Les amoureux de l'éthique et tous ceux qui se réfèrent à ses préceptes moraux nous expliquent qu’il y aurait « discrimination et sources d’inégalités » à restreindre l’accès des non vaccinés à certaines activités et à certains locaux. Ont-ils oublié que résider en Suisse c’est partager un projet sociétal commun, c’est organiser la vie sociale autour de ce projet dans l’intérêt de tous si possible, de la majorité si cela ne l’est pas ?

Depuis plus d’une année, nous avons tous dû restreindre notre liberté d’action, et amputer nos conditions de travail, cela au nom de la lute contre la pandémie. Nous avons tous attendu avec plus ou moins de patience, parfois dans une grande souffrance psychologique et une terrible angoisse financière, le vaccin qui rapidement est apparu comme la seule solution efficace au désastre sanitaire, social et économique. Et au moment où il est là, où chacun peut s’apprêter à recevoir ses deux doses vaccinales, certains prétendent ne pas être disposés à se soumettre à cette injection bégnine mais pourtant de salut public !

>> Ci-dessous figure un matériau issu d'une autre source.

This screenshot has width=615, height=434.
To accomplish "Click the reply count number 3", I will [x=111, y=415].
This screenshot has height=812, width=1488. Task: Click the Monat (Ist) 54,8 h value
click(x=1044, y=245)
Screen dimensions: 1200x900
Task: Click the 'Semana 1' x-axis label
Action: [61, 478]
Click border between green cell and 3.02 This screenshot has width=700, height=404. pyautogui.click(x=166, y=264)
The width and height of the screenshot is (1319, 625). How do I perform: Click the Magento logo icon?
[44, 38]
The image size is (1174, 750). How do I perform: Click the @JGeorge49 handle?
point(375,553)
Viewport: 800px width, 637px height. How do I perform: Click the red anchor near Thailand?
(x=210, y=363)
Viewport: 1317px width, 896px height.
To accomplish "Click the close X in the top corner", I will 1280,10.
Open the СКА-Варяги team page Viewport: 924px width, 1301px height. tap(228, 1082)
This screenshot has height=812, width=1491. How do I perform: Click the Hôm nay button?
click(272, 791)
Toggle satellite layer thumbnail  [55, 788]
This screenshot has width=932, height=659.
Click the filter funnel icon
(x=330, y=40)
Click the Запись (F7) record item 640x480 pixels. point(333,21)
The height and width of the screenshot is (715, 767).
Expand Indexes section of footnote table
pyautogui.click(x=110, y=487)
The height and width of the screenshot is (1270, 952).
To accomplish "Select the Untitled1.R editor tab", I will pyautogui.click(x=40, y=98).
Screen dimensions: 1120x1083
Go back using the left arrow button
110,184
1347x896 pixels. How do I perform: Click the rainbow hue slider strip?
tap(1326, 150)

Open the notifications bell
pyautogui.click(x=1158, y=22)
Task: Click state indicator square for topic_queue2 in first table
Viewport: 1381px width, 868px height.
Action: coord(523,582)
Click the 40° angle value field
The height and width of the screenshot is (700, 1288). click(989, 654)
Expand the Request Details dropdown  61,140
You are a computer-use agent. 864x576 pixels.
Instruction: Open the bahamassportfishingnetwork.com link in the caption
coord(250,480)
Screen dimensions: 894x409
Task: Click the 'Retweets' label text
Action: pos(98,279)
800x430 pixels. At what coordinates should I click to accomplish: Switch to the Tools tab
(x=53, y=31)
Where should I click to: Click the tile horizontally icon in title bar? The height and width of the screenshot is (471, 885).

Nous sommes d’accord, pas d’obligation de se faire vacciner. Après tout, si les réfractaires persistent dans cette attitude égoïste et d’enfantine, s’ils sont prêts à attraper le Covid, grand bien leur fasse. Mais la raison commande alors qu’au nom de l’intérêt de la majorité, de la reprise notamment des activités économiques, ils acceptent de se voir fermer certaines portent ouvertes aux vaccinés, là où l’on exige ou exigera la présentation d’un certificat vaccinal.

C’est à ce propos qu’interviennent (cf. TdG du 16 ct) la vice-présidente de la task-force, et un infectiologue. Pour nous expliquer, l’une que « octroyer des privilèges aux vaccinés pourrait créer une forme d’obligation vaccinale détournée », l’autre que « le fait d’exclure des gens qui ne veulent pas se faire vacciner soulève des questions éthiques ».

Franchement dit, ces « penseurs », théoriciens des droits de l’homme, focalisés sur les libertés individuelles mais oublieux de l’intérêt général, vivent dans une bulle intellectuelle. Ils paraissent totalement coupés des  exigences de la vie en communauté.

Heureusement, ce ne sont pas eux qui décident.